◆ Texte source:
>>>
Le MCR ou moût concentré rectifié est un sirop de sucres de raisin inodore et incolore obtenu en géneral après concentration sous vide du moût. Sa concentration en sucre est de l’ordre de 850 g/l (50% fructose / 50% glucose). Selon la réglementation européenne, il doit être élaboré par déshydratation partielle à l’aide d’une méthode autre que le feu direct et doit posséder une teneur en sucre supérieure ou égale à 820 g/l. La correction du moût qui consiste à éliminer les composés autres que le sucre (acides, polyphénols, arômes…) est réalisé à l’aide des résines échangeuses d’ions. N’étant pas cristallisé comme le saccharose, sa stabilité dans le temps dépend des conditions de préparation et de stockage. L’utilisation de MCR entraîne en moyenne une augmentation de volume de l’ordre de 3 à 6%.

Le MC ou moût concentré, obtenu le plus souvent par chauffage indirect, est concentré en tous éléments organiques et minéraux. Il possède ainsi un pH bas souvent inférieur à 3.0 et ce malgré la précipitation d’une partie de l’acide tartrique sous forme de sels. Sa teneur en sucre doit être au minimum de 582 g/l. Très peu utilisé en oenologie, il modifie fortement la composition des vins (glycérol, extrait secn composition phénolique…).

Comment calculer les quantités de saccharose ou de MCR nécessaires ?
<<<
◆ Données:
>>>
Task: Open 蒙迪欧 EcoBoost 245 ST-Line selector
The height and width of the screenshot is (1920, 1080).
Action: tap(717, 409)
<<<
◆ Consigne:
D'après le texte source, quelle teneur minimale en sucre le moût concentré (MC) doit-il présenter ? Les lignes présentées ci-dessus sont indépendantes du texte source.

◆ Réponse complète:
Le moût concentré doit avoir une teneur en sucre d'au moins 582 g/l.